BLBG:Oil Drops a Third Day on Signs of Economic Slowdown, Europe Debt Outlook
Oil fell for a third day in New York as investors speculated that fuel demand may falter amid signs of slowing global economic growth in Asia and debt crises in the U.S. and Europe.
Futures dropped as much as 0.7 percent, bringing their decline to 5.1 percent since trading at a five-month high on Nov. 16. Japan, the world’s third-biggest crude consumer, reported the first drop in exports in three months, and Singapore said economic growth may slow next year. Spain voted to replace its government, while a U.S. committee may say today it failed to agree on cutting the federal budget deficit.
“Fear that something really bad could happen in Europe, hence demand could fall, has been the main reason prices have been so subdued,” Amrita Sen, an analyst with Barclays Capital in London, said in a Bloomberg Television interview today.
Crude oil for January delivery fell as much as 64 cents to $97.03 a barrel in electronic trading on the New York Mercantile. The contract was at $97.33 a barrel, down 34 cents, at 3:20 p.m. Singapore time. Front-month prices dropped 1.6 percent last week and are 6.5 percent higher this year.

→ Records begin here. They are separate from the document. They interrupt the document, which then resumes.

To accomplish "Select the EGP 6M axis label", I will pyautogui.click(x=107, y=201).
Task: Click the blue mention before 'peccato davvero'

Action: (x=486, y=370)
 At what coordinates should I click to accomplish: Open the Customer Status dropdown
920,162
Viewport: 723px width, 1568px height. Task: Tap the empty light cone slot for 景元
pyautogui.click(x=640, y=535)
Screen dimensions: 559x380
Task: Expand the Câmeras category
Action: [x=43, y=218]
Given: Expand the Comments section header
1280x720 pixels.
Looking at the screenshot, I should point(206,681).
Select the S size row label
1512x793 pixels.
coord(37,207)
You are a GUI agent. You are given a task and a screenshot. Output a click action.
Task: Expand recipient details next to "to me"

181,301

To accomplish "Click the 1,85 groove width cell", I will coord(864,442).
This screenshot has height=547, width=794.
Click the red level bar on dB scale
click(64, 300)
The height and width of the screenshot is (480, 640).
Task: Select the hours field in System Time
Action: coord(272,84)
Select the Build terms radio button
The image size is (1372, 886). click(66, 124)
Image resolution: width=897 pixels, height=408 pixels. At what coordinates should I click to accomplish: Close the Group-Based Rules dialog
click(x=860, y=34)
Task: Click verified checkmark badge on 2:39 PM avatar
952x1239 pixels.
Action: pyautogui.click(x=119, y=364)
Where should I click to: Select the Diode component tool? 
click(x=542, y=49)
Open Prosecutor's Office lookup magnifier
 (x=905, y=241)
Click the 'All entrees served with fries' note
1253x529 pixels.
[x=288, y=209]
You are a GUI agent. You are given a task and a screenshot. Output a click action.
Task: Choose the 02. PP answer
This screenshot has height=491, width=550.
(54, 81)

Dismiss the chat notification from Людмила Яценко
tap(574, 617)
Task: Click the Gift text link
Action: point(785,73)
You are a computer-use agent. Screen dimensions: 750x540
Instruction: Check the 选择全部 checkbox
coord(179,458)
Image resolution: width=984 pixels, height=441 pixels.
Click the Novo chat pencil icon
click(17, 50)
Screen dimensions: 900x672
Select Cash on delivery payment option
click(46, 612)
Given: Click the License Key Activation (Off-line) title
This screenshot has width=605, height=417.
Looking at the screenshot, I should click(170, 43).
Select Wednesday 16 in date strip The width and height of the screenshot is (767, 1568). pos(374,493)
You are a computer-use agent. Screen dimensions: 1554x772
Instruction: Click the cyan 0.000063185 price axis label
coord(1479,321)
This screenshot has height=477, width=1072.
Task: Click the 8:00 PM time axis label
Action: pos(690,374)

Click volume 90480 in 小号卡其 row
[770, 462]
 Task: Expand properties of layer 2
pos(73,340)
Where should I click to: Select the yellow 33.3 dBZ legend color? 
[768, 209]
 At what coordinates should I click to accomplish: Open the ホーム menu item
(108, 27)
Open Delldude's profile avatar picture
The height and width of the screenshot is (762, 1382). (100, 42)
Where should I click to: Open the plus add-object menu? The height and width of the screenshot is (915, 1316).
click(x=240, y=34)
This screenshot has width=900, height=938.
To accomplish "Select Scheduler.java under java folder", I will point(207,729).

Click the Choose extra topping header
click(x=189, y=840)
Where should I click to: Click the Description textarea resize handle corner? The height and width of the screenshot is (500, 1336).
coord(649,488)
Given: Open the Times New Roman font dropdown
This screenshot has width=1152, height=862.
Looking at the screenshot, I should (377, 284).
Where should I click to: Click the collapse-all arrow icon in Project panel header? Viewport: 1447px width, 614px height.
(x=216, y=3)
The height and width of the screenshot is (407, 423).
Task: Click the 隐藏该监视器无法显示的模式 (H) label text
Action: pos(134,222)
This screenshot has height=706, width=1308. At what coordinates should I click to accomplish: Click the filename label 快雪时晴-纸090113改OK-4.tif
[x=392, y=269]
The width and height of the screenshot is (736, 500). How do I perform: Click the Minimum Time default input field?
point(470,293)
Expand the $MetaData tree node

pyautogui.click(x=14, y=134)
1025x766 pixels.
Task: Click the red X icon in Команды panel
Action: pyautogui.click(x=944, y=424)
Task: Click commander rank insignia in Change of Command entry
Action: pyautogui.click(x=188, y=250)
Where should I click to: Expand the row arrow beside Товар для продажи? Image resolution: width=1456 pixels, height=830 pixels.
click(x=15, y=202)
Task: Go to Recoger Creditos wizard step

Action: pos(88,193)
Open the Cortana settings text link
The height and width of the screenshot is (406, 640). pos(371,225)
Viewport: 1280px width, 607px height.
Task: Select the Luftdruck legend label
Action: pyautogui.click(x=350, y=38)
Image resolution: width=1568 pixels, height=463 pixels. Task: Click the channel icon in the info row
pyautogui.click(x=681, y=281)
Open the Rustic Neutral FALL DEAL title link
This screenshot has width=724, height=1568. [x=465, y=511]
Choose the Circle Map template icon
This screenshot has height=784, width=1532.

Brent oil for January settlement was at $107.55 a barrel, down 1 cent on the London-based ICE Futures Europe exchange. The European benchmark contract’s premium to West Texas crude was at $10.28, up from $9.89 on Nov. 18. The spread reached a record $27.88 on Oct. 14.
Oil Rally
Investors should be “cautious” about a rally in oil prices last week, Sen said. New York futures surged 3.2 percent to settle at $102.59 a barrel Nov. 16 after Enbridge Inc. and Enterprise Products Partners LP said they would reverse the Seaway pipeline to bring crude to the U.S. Gulf Coast from Cushing, Oklahoma, where there is a supply bottleneck.
“You need a lot more pipelines to really alleviate the problem,” Sen said. “It’s one pipeline that’s been reversed and if you look at the other pipeline projects that were supposed to come online, they’ve all been canceled.”
Saudi Arabian Oil Minister Ali Al-Naimi said today in Riyadh he is “very happy” with current crude prices. October oil output in Saudi Arabia, OPEC’s biggest producer of crude, was 9.4 million barrels a day, similar to September, he said yesterday. The Organization of Petroleum Exporting Countries meets Dec. 14 to decide whether to change output quotas.
“December will be a very comfortable meeting,” OPEC Secretary-General Abdalla el-Badri told reporters in Riyadh. “You will not see the friction that you saw last time.”
Prices retreated today after Japan’s Ministry of Finance said exports fell 3.7 percent in October from a year earlier. The median estimate of 29 economists surveyed by Bloomberg News was for a 0.3 percent decline. Singapore’s economy may grow 1 percent to 3 percent in 2012 after expanding 5 percent this year, the nation’s trade ministry said in a statement.
Spain, U.S.
Mariano Rajoy won the biggest parliamentary majority in a Spanish election in almost 30 years and told Spaniards to brace for difficult times as the nation fights to avoid being overwhelmed by the debt crisis.
The U.S. deficit-cutting congressional supercommittee is unlikely to salvage talks on at least $1.2 trillion in federal budget savings, a Democratic aide said in an e-mail yesterday. The aide wasn’t authorized to discuss internal matters and declined to be identified.
“The market got ahead of itself a little too quickly,” said Jonathan Barratt, a managing director of Commodity Broking Services Pty in Sydney. “There are still issues in Europe and there appear to be problems with the supercommittee.”
Hedge-fund managers and other large speculators increased their net-long position in crude futures in the week ended Nov. 15, the Commodity Futures Trading Commission said Nov. 18.
Managed-money bets that prices will rise, in futures and options combined, outnumbered short positions by 216,075 futures, the Washington-based regulator said in its weekly Commitments of Traders report. Net long positions rose by 12,110 contracts, or 5.9 percent, from a week earlier.